Parmi les grandes sociétés immobilières cotées, ce sont essentiellement les deux leaders de la branche, soit Swiss Prime Site (SPS) (-31% depuis janvier) et PSP (-18%) qui ont le plus souffert de la pandémie, alors que Allreal est resté stable. Il est aussi frappant d’observer que les titres de SPS et de PSP n’ont pratiquement pas rebondi durant l’été, même lorsque les bourses regagnaient constamment du terrain. Certes, la partie est encore loin d’être terminée: durant la précédente crise financière, les titres des deux plus grandes sociétés immobilières cotées en Suisse avaient aussi plongé durant l’automne 2008. Elles s’étaient toutefois rapidement redressées à partir de la mi-2009, parvenant même à retrouver leurs niveaux d’avant-crise fini 2010.

En ira-t-il de même cette fois? Un certain doute est perceptible du côté des professionnels du secteur concernant les perspectives pour l’immobilier commercial, en particulier s’agissant des surfaces de bureau classique et celles destinées au secteur de la vente de détail. 

Certes, certains segments spécifiques, comme l’immobilier spécialisé dans la logistique, sont parvenus à tirer leur épingle du jeu depuis l’éclatement de la crise sanitaire ce printemps. Les enseignes actives dans le commerce en ligne ont toujours davantage besoin de locaux adaptés pour assurer les livraisons à leurs clients.

De même, l’immobilier résidentiel ne montre pas de signe de faiblesse jusqu’à présent. Selon une étude de Wüest Partner, le nombre de transactions concernant les propriétés par étage réalisées au cours du deuxième trimestre 2020 a même dépassé celui de la même période de l’an précédant. A la mi-octobre, un indice calculé par MoneyPark indiquait également que les prix de l’immobilier résidentiel sont, jusqu’à présent restés stables en dépit de la crise du coronavirus, les maisons individuelles étant même encore davantage recherchées qu’avant la pandémie. 
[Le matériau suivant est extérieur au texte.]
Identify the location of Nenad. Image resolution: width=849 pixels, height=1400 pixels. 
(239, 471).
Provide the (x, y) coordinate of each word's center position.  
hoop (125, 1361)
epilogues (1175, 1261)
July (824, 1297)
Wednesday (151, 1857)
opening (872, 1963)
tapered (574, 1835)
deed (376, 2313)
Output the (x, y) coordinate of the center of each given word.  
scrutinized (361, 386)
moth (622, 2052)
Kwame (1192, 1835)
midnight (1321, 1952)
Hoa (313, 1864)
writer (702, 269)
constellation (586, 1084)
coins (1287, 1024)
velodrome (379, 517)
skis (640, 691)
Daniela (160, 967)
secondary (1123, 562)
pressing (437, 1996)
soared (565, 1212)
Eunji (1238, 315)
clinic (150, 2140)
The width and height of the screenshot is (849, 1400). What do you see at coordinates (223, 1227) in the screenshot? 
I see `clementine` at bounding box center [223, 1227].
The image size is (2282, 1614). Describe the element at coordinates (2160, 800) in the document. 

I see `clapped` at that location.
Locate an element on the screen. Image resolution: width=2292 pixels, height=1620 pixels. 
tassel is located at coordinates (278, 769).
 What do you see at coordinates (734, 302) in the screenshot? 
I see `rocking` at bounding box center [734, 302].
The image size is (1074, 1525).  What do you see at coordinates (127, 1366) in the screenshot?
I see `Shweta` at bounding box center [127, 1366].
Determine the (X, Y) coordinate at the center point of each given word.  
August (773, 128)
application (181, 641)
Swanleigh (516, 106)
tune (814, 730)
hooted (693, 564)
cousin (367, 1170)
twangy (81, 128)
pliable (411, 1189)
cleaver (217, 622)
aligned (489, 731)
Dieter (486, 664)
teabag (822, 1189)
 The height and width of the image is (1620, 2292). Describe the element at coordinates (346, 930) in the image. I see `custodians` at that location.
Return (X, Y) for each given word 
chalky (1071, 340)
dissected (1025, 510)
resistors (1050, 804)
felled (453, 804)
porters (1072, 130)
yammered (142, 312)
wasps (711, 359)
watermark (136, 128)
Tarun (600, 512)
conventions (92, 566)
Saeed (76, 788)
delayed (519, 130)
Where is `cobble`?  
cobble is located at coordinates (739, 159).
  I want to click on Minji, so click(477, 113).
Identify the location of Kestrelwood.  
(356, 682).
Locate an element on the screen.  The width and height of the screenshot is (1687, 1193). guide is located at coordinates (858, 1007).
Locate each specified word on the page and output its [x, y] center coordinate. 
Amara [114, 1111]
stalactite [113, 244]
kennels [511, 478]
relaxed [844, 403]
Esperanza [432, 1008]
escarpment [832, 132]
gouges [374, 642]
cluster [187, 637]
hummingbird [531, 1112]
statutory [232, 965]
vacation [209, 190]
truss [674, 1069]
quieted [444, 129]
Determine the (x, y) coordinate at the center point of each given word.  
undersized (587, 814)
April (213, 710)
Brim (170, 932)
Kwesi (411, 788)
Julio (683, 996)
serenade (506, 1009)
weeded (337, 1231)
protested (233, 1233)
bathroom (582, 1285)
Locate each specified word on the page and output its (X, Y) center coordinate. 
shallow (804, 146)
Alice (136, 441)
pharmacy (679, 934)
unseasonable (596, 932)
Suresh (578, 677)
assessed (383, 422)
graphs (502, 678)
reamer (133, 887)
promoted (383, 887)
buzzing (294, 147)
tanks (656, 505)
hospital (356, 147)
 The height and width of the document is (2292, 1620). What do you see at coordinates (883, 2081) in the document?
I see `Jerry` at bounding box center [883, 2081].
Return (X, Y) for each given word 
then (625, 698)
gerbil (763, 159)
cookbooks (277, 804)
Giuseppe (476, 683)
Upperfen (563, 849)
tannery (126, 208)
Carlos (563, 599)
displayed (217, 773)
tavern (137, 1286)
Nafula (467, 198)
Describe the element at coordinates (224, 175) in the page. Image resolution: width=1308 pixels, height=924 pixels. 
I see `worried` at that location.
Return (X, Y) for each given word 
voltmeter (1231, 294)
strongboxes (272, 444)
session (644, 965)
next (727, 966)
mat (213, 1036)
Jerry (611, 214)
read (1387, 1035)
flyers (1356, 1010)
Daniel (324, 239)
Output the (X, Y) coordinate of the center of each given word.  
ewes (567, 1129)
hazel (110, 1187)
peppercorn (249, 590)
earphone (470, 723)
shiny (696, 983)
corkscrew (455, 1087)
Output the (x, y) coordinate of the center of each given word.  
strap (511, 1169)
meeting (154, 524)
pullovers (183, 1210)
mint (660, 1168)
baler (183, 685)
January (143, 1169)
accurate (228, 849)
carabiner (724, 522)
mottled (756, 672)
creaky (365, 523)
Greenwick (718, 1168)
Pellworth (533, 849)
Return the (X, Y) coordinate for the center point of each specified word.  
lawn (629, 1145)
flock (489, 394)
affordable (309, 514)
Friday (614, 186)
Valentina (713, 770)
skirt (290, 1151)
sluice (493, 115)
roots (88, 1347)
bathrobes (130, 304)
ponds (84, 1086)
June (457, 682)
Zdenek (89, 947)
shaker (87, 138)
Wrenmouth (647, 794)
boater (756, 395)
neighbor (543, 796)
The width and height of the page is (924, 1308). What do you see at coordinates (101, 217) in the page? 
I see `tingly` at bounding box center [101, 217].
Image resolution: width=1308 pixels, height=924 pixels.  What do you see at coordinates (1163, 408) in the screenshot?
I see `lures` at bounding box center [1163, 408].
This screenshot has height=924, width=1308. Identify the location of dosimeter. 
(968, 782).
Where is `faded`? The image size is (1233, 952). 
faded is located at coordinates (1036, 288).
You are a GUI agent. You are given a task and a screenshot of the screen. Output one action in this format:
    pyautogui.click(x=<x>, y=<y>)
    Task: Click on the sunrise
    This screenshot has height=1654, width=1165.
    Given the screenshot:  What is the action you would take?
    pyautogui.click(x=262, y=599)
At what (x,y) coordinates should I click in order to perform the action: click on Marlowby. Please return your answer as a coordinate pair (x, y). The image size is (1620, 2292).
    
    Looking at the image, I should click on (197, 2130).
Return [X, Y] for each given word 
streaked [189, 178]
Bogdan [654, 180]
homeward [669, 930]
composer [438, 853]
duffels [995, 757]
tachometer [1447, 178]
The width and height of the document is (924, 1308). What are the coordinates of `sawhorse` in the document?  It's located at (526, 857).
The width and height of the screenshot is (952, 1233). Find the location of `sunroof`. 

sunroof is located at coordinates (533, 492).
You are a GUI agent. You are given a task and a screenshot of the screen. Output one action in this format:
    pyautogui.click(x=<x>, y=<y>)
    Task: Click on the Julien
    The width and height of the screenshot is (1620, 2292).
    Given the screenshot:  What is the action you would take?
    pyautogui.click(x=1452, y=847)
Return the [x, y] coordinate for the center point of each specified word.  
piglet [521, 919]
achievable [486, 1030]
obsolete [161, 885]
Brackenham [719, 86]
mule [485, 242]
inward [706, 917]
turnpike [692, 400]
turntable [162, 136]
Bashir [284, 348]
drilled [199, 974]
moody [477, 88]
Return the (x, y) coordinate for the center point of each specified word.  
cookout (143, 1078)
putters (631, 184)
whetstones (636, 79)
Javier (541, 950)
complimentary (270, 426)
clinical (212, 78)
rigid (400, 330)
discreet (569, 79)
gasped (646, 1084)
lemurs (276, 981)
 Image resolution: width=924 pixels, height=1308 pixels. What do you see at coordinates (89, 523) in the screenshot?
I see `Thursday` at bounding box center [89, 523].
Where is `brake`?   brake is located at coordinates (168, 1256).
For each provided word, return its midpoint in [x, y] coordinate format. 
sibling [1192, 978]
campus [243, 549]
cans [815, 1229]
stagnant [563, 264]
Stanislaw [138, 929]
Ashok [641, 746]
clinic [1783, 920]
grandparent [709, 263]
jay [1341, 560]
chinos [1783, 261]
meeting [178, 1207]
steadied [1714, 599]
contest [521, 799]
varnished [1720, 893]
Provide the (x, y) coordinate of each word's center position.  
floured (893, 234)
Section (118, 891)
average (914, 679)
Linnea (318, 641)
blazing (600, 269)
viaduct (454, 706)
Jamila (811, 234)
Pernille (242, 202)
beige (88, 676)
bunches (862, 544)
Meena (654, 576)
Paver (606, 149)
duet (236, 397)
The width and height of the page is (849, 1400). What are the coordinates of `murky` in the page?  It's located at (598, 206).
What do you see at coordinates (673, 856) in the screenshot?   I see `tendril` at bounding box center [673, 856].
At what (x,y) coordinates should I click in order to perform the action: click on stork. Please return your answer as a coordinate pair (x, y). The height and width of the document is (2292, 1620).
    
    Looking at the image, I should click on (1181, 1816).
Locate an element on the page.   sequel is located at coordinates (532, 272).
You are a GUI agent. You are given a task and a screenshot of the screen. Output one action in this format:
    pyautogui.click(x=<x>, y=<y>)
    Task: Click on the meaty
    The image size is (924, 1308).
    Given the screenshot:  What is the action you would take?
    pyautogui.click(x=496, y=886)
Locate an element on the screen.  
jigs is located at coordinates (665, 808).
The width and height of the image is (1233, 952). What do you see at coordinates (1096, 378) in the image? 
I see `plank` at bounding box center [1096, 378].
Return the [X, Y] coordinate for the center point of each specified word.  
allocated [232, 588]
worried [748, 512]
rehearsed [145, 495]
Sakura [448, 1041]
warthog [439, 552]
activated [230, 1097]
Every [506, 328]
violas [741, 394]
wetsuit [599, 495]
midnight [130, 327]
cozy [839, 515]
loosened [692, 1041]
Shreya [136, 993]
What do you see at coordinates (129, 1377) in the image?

Attendre la reprise économique ne suffira pas durant la prochaine décennie.

Dans l’immobilier de bureau, l’ambiance est tout autre. Un sondage réalisé en juillet dernier par Jones Lang LaSalle (JLL) et publié fin septembre, incite à la prudence: près d’un tiers (29%) des 318 entreprises interrogées issues de toutes les branches de l’économie en Suisse indiquent qu’elles auront besoin de moins de surfaces de bureau, alors que près de la moitié des sociétés sondées prévoient aussi d’optimiser leur besoin en surfaces de bureau par collaborateurs. En tout, le besoin en surfaces de bureau devrait diminuer de 5 à 10% au cours des trois prochaines années, estime le spécialiste de l’immobilier. L’enquête a montré que la pandémie de COVID-19 n’influencera pas seulement la manière de travailler à l’avenir et l’aménagement des places de travail mais qu’elle laissera aussi des traces sur le marché immobilier, concluait Jones Lang LaSalle.

Au final, la forte correction subie depuis mars par les sociétés fortement exposées au secteur de l’immobilier de bureau reflète une double incertitude. D’une part, celle liée à l’absence de visibilité quant à l’horizon de sortie de la crise sanitaire. D’autre part, celle, plus fondamentale, liée à la transformation des habitudes de travail qui perdurera après la crise. A Londres, des études estimaient que seulement un tiers des employés étaient revenus travailler à leur place de travail habituelle dans les semaines qui ont suivi le déconfinement au début de l’été. Les professionnels de la branche envisagent d’ores et déjà de réaménager complètement certaines surfaces de bureau après la crise, par exemple en prévoyant davantage d’espaces de rencontre pour les employés.

Dans tous les cas, les conséquences de la crise du COVID-19 ne seront pas seulement conjoncturelles. Attendre la reprise économique ne suffira pas durant la prochaine décennie - les sociétés immobilières devront montrer qu’elles ont été capables de s’adapter à une mutation en profondeur des habitudes de travail, tant du côté des entreprises que de leurs employés.